Stratoscale shows you how to run your own Amazon 'region'

Q&A: The CEO of Stratoscale makes the case for his company’s datacenter OS replacing VMware and OpenStack, thus transforming your servers into an AWS region

Want to run your own Amazon 'region'? Stratoscale shows you how

Stratoscale is a small company with a very big ambition: to turn your datacenter into an Amazon Web Services (AWS) region. Forget OpenStack, forget VMware. Stratoscale aims to help IT shops get beyond device-level virtualization and deliver the same app-friendly building blocks AWS provides. In the process, the company promises to cut the cost of operating datacenters by more than 80 percent.
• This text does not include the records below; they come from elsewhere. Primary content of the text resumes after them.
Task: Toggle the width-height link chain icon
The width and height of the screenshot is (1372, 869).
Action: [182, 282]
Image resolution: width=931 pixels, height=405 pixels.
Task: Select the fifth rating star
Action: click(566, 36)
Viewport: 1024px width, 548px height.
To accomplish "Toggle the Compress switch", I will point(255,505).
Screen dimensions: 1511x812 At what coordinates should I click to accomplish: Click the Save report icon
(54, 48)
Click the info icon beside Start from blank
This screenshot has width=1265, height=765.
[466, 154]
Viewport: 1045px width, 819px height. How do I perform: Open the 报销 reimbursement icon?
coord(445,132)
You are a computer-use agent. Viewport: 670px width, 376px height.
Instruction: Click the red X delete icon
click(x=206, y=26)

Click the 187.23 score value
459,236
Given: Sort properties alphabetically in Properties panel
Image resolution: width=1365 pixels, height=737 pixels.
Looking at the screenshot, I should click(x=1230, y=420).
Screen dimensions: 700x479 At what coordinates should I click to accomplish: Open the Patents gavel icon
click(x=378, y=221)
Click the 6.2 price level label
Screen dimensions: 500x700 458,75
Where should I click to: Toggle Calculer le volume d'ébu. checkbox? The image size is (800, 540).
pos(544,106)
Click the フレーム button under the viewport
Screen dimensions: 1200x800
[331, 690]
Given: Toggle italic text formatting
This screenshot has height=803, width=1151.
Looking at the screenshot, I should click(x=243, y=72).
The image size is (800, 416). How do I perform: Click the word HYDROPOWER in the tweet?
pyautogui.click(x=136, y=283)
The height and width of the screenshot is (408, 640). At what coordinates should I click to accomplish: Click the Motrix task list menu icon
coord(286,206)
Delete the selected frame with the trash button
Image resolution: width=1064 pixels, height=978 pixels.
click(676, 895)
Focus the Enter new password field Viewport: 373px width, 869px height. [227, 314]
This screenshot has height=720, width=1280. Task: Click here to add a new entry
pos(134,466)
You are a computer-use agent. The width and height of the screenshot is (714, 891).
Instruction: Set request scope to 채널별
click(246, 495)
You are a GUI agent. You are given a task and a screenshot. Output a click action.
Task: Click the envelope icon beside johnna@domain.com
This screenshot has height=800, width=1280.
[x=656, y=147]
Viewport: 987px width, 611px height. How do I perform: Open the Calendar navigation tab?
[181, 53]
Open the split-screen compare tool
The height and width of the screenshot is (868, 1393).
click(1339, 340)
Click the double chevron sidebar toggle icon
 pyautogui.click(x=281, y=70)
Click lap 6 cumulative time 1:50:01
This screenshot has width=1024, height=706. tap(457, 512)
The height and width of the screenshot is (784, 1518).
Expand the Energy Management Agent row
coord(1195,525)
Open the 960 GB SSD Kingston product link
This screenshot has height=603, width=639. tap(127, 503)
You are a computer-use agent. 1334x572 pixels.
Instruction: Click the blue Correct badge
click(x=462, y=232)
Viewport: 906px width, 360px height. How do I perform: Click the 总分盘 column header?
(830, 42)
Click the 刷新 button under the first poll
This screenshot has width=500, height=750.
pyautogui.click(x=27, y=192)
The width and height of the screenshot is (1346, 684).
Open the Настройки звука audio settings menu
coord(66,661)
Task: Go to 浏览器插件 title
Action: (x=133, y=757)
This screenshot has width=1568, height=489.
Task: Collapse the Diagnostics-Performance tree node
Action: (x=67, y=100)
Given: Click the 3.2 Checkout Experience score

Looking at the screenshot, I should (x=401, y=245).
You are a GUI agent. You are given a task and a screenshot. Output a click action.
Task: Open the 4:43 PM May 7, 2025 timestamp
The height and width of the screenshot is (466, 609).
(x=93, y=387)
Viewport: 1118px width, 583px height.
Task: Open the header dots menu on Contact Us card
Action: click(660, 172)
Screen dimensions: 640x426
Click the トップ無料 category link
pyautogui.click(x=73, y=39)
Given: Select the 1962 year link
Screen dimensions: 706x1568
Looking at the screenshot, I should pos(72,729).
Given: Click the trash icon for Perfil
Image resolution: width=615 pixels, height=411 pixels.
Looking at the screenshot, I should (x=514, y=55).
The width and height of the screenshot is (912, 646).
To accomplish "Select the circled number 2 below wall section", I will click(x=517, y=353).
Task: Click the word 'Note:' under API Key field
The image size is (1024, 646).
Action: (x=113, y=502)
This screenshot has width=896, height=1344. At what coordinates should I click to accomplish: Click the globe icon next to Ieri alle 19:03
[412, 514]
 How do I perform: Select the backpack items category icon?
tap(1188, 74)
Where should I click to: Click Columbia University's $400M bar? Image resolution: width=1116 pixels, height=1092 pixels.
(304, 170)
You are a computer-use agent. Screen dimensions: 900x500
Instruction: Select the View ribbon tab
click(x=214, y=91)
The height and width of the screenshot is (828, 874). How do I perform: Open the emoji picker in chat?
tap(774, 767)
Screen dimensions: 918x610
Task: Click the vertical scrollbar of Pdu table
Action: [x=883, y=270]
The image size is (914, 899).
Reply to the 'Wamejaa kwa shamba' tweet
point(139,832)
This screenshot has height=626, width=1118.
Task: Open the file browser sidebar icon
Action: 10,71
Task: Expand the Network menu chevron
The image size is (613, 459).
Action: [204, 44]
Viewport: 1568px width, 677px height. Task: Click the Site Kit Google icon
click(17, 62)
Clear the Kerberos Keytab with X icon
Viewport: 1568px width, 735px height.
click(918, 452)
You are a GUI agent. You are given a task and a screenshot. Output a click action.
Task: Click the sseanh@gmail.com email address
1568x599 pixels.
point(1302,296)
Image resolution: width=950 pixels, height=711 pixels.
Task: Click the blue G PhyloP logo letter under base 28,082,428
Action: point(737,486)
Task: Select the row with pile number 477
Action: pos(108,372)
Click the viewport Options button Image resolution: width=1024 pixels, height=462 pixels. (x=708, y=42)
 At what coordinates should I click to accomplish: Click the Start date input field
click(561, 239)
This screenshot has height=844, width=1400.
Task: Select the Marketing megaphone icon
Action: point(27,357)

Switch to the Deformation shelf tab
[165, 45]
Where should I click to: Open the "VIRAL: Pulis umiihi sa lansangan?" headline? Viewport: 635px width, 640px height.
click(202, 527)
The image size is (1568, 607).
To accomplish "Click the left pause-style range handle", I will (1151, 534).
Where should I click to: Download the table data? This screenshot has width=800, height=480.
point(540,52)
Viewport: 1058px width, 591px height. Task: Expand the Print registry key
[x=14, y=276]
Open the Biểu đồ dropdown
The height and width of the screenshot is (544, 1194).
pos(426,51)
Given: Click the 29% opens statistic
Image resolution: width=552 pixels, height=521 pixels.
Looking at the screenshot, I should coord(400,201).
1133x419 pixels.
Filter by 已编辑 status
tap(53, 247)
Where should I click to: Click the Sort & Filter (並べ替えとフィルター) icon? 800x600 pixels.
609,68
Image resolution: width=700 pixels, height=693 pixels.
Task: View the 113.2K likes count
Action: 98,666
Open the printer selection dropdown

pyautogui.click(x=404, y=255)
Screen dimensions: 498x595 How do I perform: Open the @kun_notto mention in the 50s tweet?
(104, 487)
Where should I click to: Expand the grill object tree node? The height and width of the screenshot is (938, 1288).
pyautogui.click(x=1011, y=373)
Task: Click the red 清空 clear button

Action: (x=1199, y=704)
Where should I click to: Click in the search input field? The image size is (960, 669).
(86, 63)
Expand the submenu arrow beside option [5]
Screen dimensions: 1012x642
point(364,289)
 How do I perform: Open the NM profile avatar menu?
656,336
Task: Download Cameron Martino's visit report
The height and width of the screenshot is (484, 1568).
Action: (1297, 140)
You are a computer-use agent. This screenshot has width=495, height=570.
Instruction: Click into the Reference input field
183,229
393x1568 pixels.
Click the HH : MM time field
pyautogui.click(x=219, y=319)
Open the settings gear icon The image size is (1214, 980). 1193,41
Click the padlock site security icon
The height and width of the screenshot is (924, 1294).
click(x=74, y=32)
Founder and CEO Ariel Maislos, who cashed in big in selling an earlier flash memory startup to Apple, says CIOs don’t want to build out bigger VMware-based datacenters. Instead, they want to build Amazon-like datacenters, and Stratoscale has the best solution for those hybrid public/private AWS ambitions. In this installment of the IDG CEO Interview Series, Maislos spoke with Chief Content Officer John Gallant about why longtime VMware customers would gamble on his emerging company and exactly what it means to turn your datacenter into an AWS region using what is essentially Stratoscale’s datacenter operating system. Maislos also talked about why OpenStack – which he dubbed a ‘nightmare’ – isn’t the answer for the dynamic datacenter.

IDGE: Why was Stratoscale founded? What problem did you set out to solve?

Maislos: I founded the company because I was bored, and I needed something to do, and it’s the genesis of a good story. I’m an entrepreneur. I had a few startups. I was very fortunate in my past life and [had] a very large, successful business.

Before Stratoscale I founded a company called Anobit, which I ended up selling to Apple and setting up Apple’s flash storage development team. I headed that for a year before leaving Apple. At the time, Anobit was developing flash storage for enterprise, as well as flash for embedded technologies, the iPhone, and such.

Obviously, at Apple we worked more closely on the device side and not on the enterprise side, but I was always curious about datacenter. The datacenter to me seemed like an amazing piece of technology: very complex, very large, a lot of moving parts, fascinating.